If men and women share parenting, so that they are equally likely to take extended parental leave, and need to accommodate childcare arrangements, then the departure of mothers on maternity leave stops being a sexist problem.

After a decade as an employment lawyer, I find it shocking and depressing that sex discrimination still takes up so much of my caseload. It's been unlawful my whole lifetime, but that hasn't fixed the problem. I have seen too many high-flying women whose careers are de-railed by maternity-related discrimination. The specifics are many and various: passed over for promotion at child-bearing age, or upon the first pregnancy; a lesser role or redundancy on return; perceived as less committed to their careers after parenthood; paid less than men for doing the same (or better) work... The list - and the glass ceiling with it - just seems to go on and on.

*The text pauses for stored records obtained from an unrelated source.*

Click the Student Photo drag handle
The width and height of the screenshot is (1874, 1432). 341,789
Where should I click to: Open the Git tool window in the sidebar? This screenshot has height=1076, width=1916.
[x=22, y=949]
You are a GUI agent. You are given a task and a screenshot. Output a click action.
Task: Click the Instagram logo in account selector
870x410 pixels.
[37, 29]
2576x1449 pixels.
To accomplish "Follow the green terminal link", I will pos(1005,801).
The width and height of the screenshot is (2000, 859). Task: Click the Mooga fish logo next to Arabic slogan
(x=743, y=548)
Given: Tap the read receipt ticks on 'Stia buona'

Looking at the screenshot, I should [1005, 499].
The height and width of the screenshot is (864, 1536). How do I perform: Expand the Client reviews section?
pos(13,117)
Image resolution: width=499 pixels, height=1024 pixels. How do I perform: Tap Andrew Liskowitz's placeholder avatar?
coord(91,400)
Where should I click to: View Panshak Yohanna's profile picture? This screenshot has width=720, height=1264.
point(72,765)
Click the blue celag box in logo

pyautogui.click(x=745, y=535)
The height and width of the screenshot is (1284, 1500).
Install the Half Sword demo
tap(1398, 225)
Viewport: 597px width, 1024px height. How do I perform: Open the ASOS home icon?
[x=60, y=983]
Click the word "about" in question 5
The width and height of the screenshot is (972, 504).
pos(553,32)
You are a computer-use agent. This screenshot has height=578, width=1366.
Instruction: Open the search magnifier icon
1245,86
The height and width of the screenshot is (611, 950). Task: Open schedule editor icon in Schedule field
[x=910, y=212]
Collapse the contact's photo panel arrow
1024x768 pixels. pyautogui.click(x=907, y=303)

I want to see real change, and I believe that the answer lies in more gender equal parenting. Until now, it has really only been women who take long periods of maternity leave away from the office. I believe this is one of the key underlying factors which creates the many inequalities for women in the workplace, and so proper paid paternity leave is a way to treat the cause and not just the symptoms of prejudice faced by women in the workplace.

If men and women share parenting, so that they are equally likely to take extended parental leave, and need to accommodate childcare arrangements, then the departure of mothers on maternity leave stops being a sexist problem. But there needs to be a real shift at work for that to happen. Because it is not enough just to allow fathers to take additional paternity leave, it needs to be paid at levels which encourage dads to take it up in droves, until is a normal reality.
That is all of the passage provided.